Regarding the comment from someone that he/they used a local resident who was a registered Notary in the USA: I'm a Notary Public in Illinois and my authority does not travel beyond the state in which I'm licensed and there are residency requirements for persons appointed a Notary. Maybe other states have different laws. But I don't think so. For an important document such as a Will/Trust/Power of Attorney I would never cut corners. I probably wouldn't even cut corners on a relatively unimportant document. I believe going to the Consulate is the best course of action.
Longford:

You are correct that a notary residing in Mexico cannot meet the legal standard required to be a notary public recognized in the United States. However, when one considers the obligation of going to the dreadful and degrading Guadalajara U.S. counsulate from Lake Chapala or going to the nearest U.S. consulates from Chiapas ,where we live much of the year, in Mérida or Mexico City, a significant journey in either case, you must think twice about those alternatives.
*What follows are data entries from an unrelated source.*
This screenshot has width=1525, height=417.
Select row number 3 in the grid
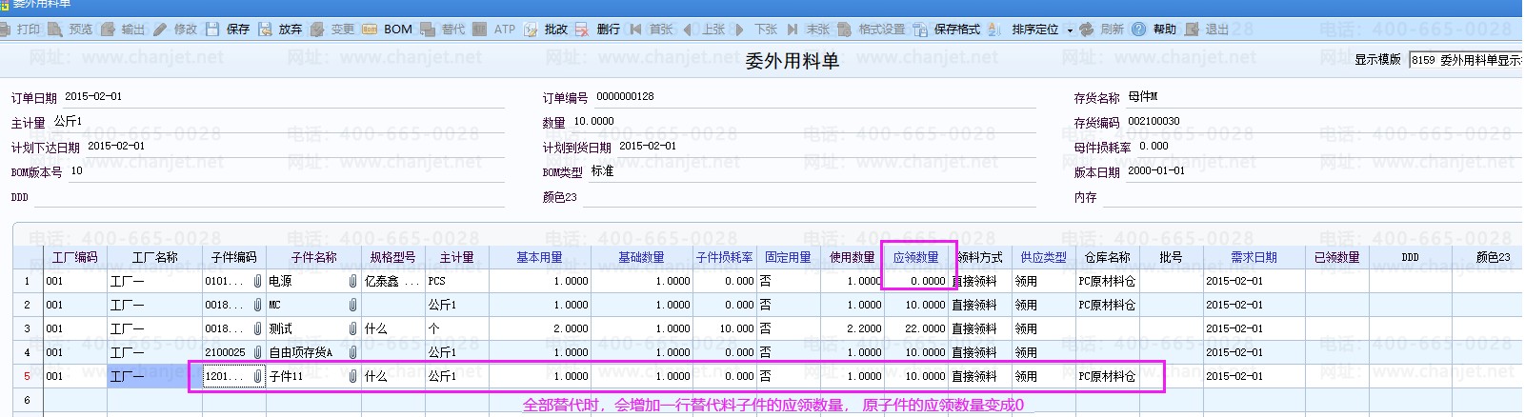pos(27,328)
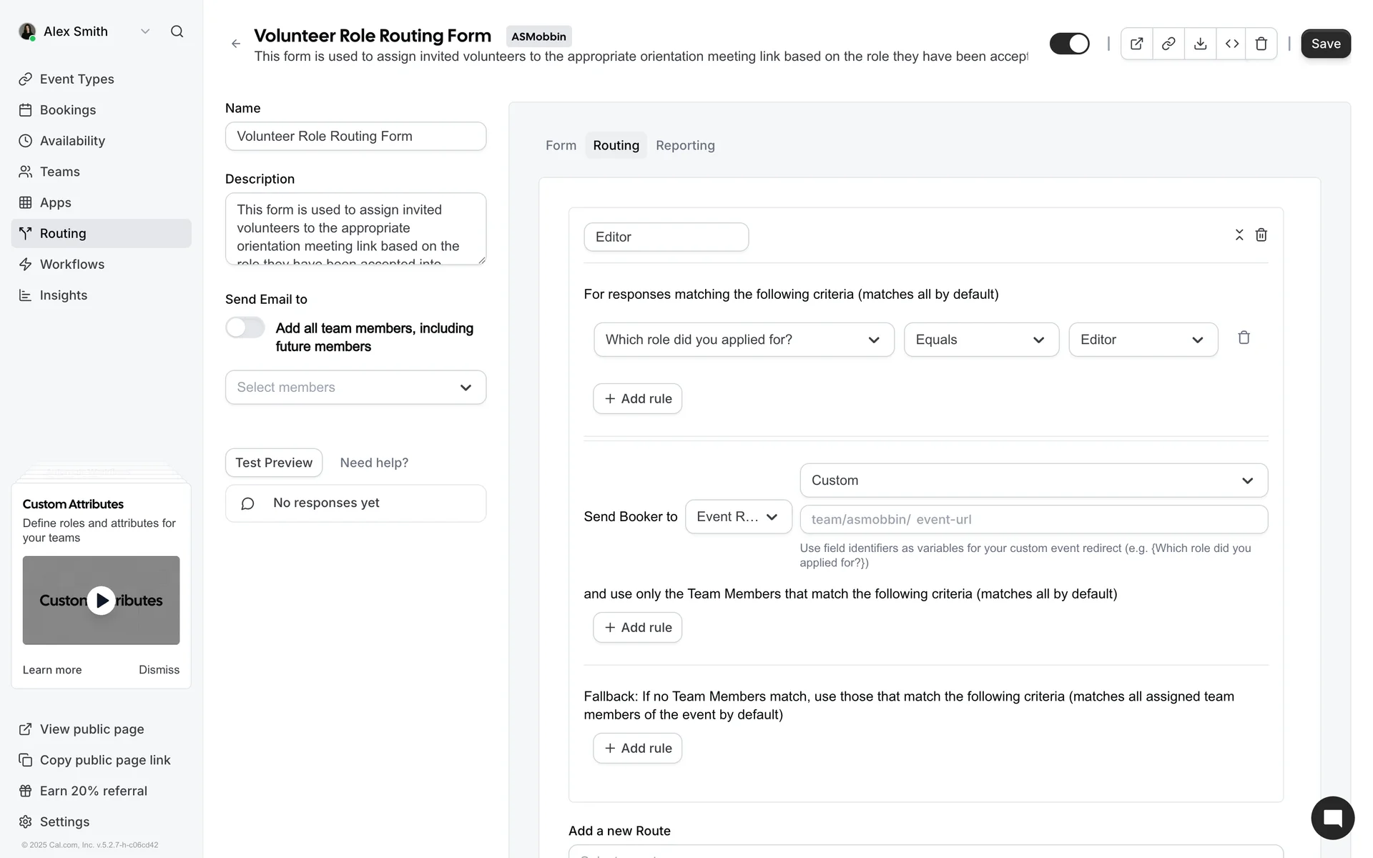Click the download responses icon in header
This screenshot has height=858, width=1373.
tap(1200, 44)
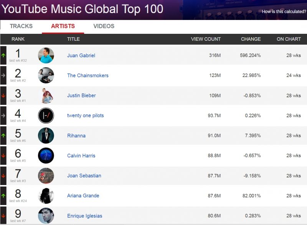Viewport: 307px width, 225px height.
Task: Select the ARTISTS tab
Action: [x=63, y=26]

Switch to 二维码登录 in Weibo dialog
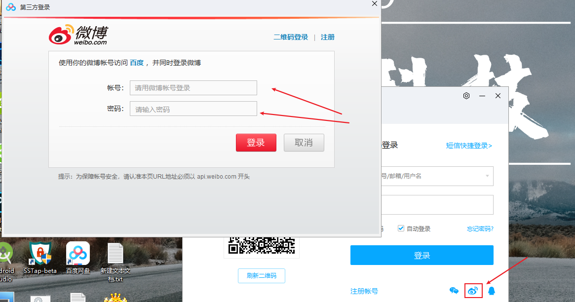click(291, 38)
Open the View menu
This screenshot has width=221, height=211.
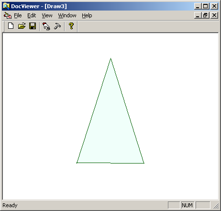pyautogui.click(x=47, y=15)
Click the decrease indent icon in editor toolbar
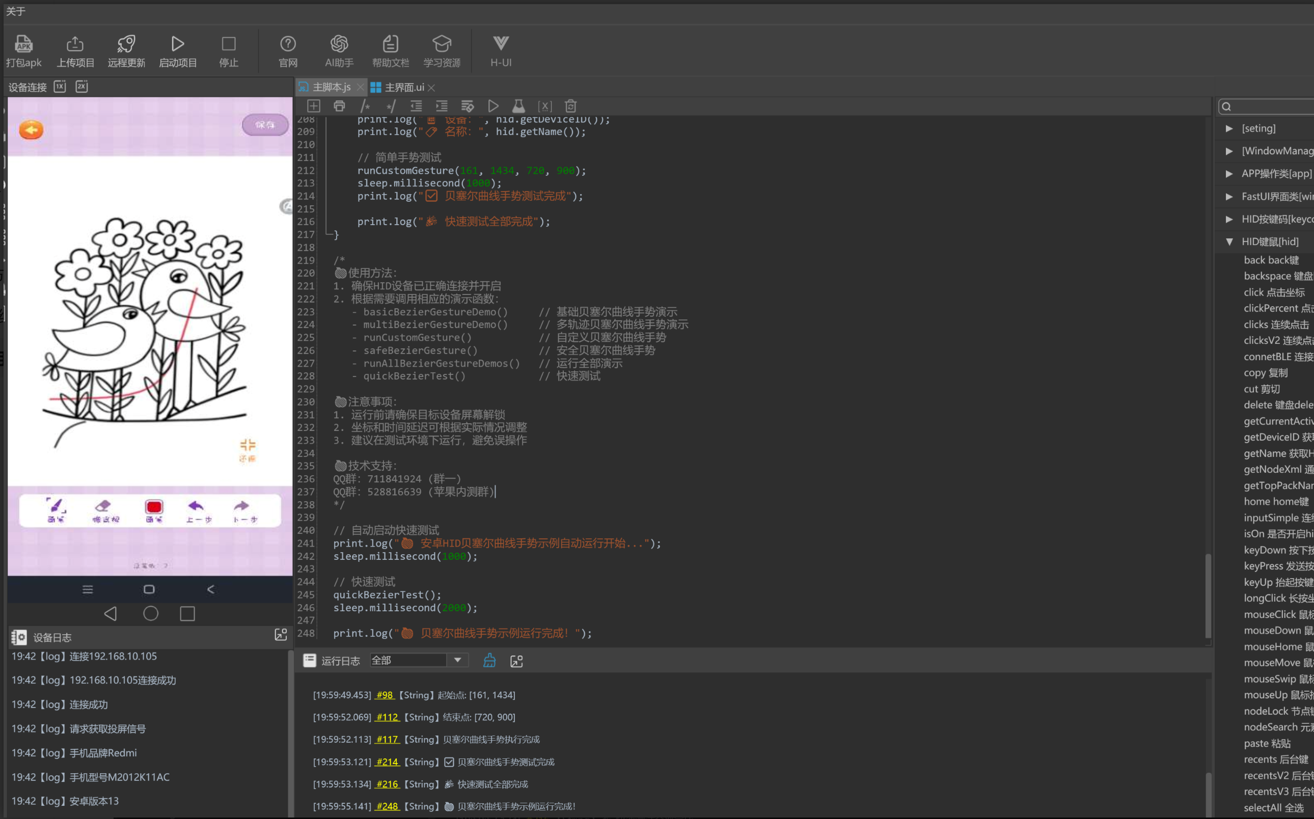 (x=416, y=106)
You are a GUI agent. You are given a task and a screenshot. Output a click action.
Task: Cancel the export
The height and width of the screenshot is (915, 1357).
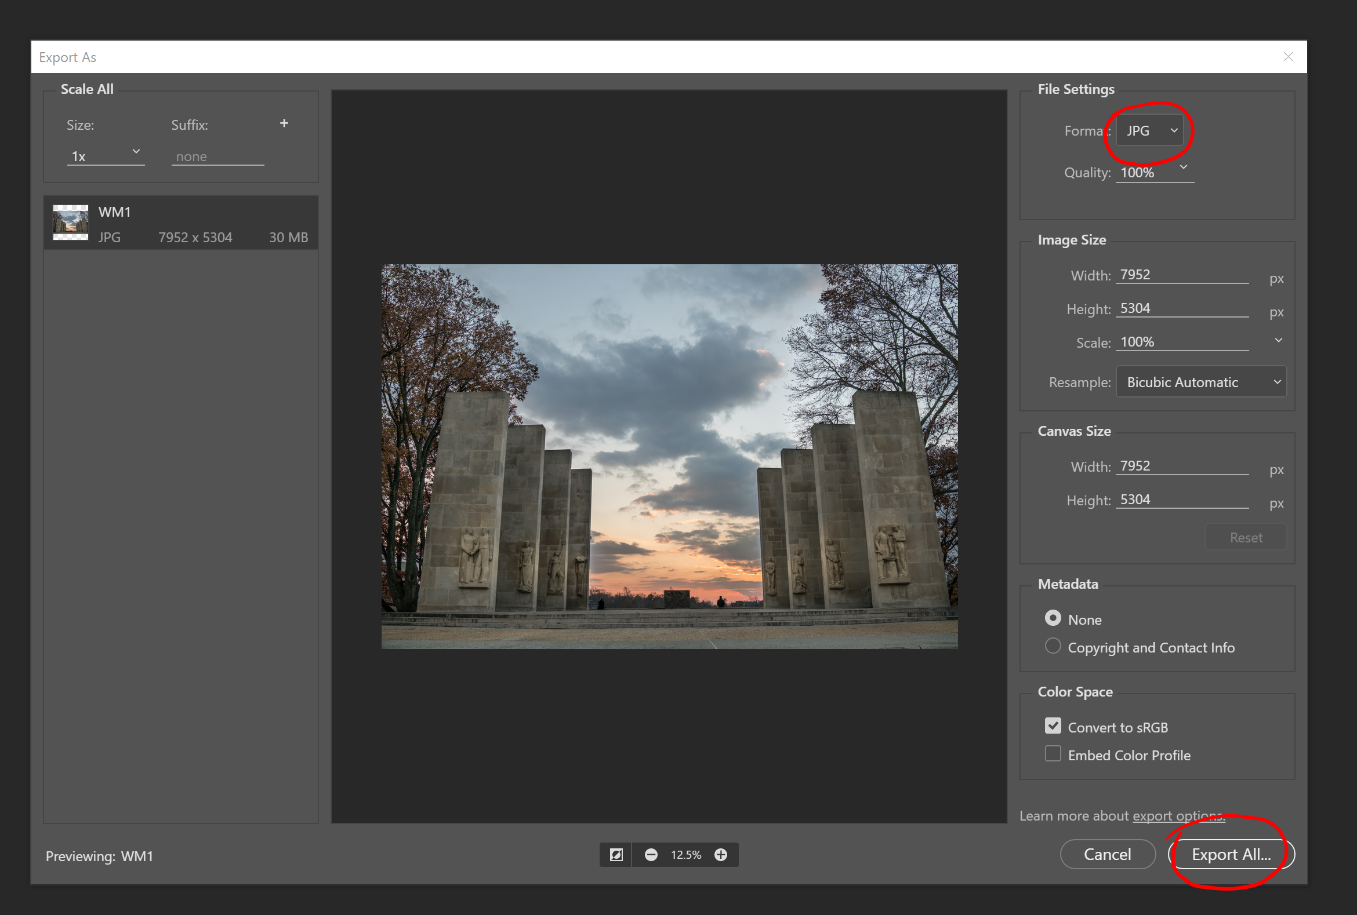coord(1107,854)
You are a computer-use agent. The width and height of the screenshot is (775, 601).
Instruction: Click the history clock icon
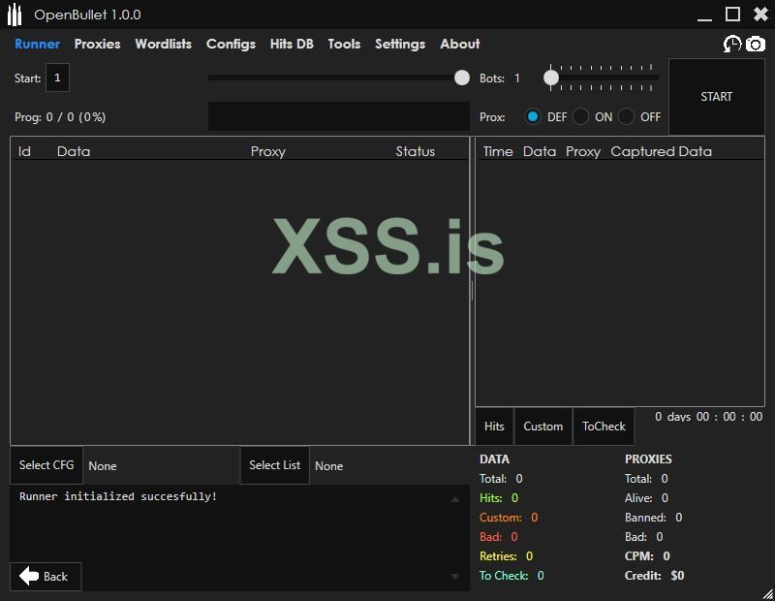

The last time I needed a truly significant document notarized to U.S. standards, I had an old attorney friend in the U.S. notarize my signature for me and there is nothing cheesy about that. The SSA and U.S. banks and the U.S, government treat those of us living down here in retirement as if we could not be trusted for no other reason than that we live in Mexico. It´s disgraceful.


Last edited by Hound Dog; 23rd July 2012 at 08:52 PM.